ROANOKE TIMES 
                      Copyright (c) 1997, Roanoke Times

DATE: Sunday, January 19, 1997               TAG: 9701200147
SECTION: NATIONAL/INTERNATIONAL   PAGE: A-1  EDITION: METRO 
DATELINE: BOSTON
                                             TYPE: NEWS OBIT 
SOURCE: Associated Press


WOULD-BE PRESIDENT TSONGAS DIES AT 55

Former Sen. Paul Tsongas, who rebounded from cancer to briefly become the Democratic front-runner for president in 1992, died Saturday of pneumonia. He was 55.

Tsongas, who was hospitalized Jan. 3 with a liver problem related to his cancer treatments and later developed pneumonia, died at 7 p.m. at Brigham and Women's Hospital. The hospital said there was no evidence of a recurrence of cancer.

The soft-spoken Tsongas was one of the first nationally known Democrats to try to give the party a pro-business direction, which became the central theme of his bid for the presidency.

Running after having battled cancer, Tsongas also drew attention to the issue of a candidate's health disclosure.

He had ruled out running for a second term in the Senate in 1984 after he was diagnosed with non-Hodgkin's lymphoma. But two years later, he declared himself cancer-free after being one of the first 100 people to undergo a grueling, experimental transplant in which his own bone marrow was removed and later reintroduced into his body.

In 1991, he was the first Democrat to challenge President Bush. He said running for president had become a ``responsibility because I survived'' and proclaimed, ``Enough of this Washington mediocrity.''

In his campaign, Tsongas stressed the need for the Democratic Party to forge a stronger alliance with business. His platform included such pro-business planks as a capital gains tax cut and economic incentives. But he scorned middle-class tax cuts that he said the government could not afford: ``I'm not running to be Santa Claus. I'm running to be president.''

``Democrats are going to have to go back to the original act - the creation of wealth,'' Tsongas wrote in his campaign manifesto.

His combination of old-fashioned liberalism and economic pragmatism caught on long enough to put him briefly into the lead as then-Gov. Bill Clinton of Arkansas battled criticisms about his personal life.

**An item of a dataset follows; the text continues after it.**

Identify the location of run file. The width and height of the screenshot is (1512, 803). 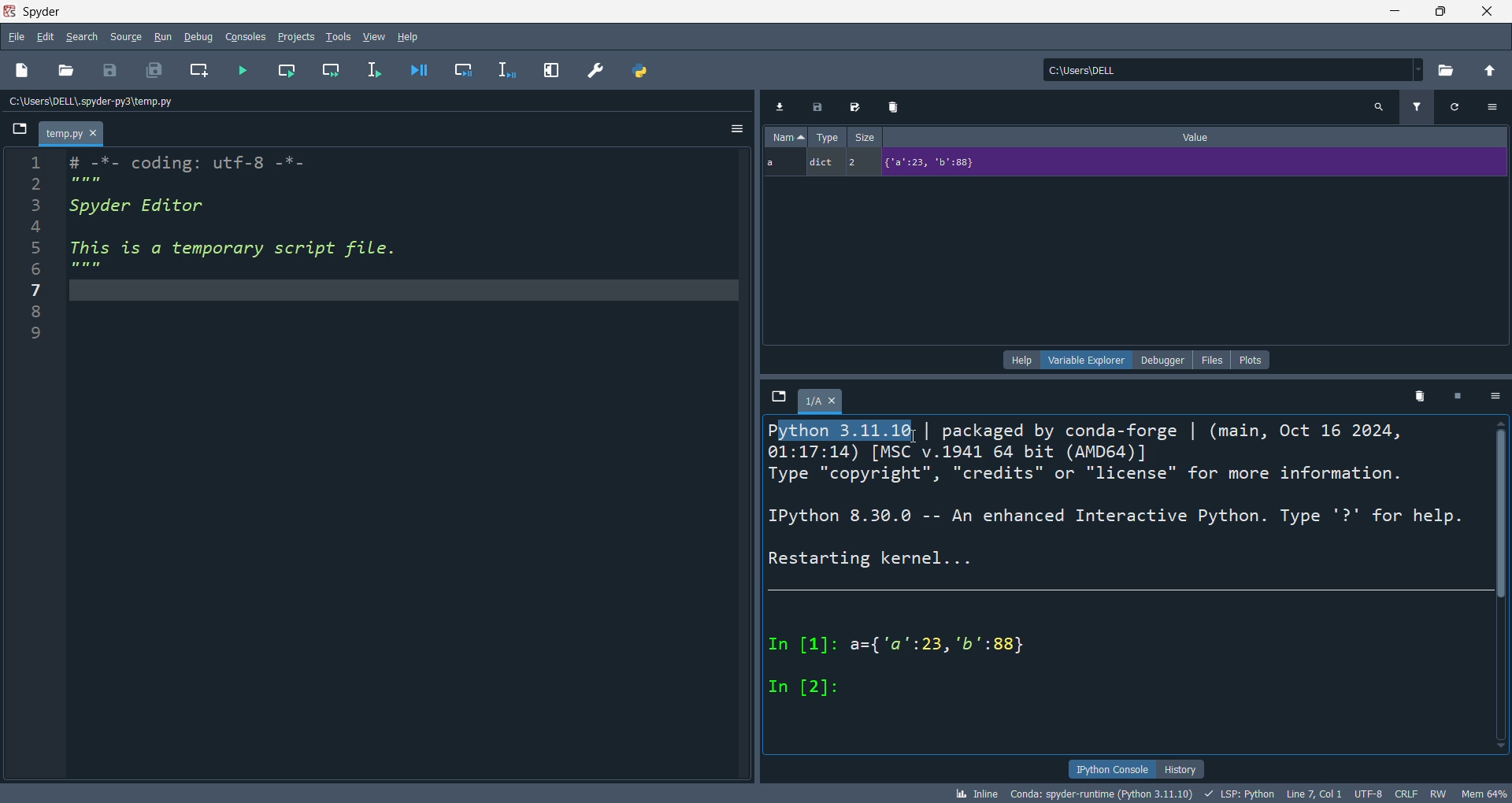
(244, 68).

Tsongas won the New Hampshire primary in February 1992 and went on to win in Maryland, Utah, Arizona, Massachusetts and Rhode Island.

His success brought comparisons with Michael Dukakis - another Greek-American from Massachusetts who won the 1988 Democratic nomination, only to go down to disastrous defeat that November.

``Let '88 fade,'' Tsongas replied to such talk. ``Judge me for what I am.''

In the end, though, Tsongas could not hold off Clinton, and, short of money to press a campaign in large states like New York, he resigned from the race in March.

Three weeks after the November election, Tsongas suffered a relapse of cancer. He was released after receiving additional doses of radiation and chemotherapy. The disclosure prompted concern and also criticism that he had been vague during the campaign about the removal of a cancerous node in 1987.

He said at the time that he had ``come to the painful conclusion that there's no way around full medical disclosure'' and said his campaign should have been more frank.

In May 1996, he underwent another transplant, getting bone marrow from his twin sister, Thaleia Schlesinger, to correct myelodysplasia, a bone-marrow disorder common in people who have recovered from lymph cancer.

After dropping out of the presidential race, Tsongas joined former U.S. Sen. Warren Rudman, R-N.H., to form the Concord Coalition, a public interest group focusing attention on the nation's economic problems.

After graduating in 1962 from Dartmouth College, he became one of President Kennedy's first Peace Corps volunteers, serving in Ethiopia and the West Indies.

Tsongas was elected to Congress in the state's heavily Republican Fifth District by a wide margin in 1974 and served two terms before unseating incumbent GOP Sen. Edward Brooke, the Senate's only black member, in 1978.

Tsongas quickly made a name for himself in Washington as a leader of the ``neo-liberals,'' young lawmakers who urged the Democratic leadership to temper its left-leaning idealism with economic common sense.

When it came to foreign policy, however, Tsongas was one of the most liberal members of Congress. He repeatedly called for nuclear arms reductions, and opposed U.S. involvement in Lebanon, South Africa and Latin America.

He also was an outspoken crusader for human rights and conservation issues.


LENGTH: Medium:   84 lines
ILLUSTRATION: PHOTO:  (headshot) Tsongas. color.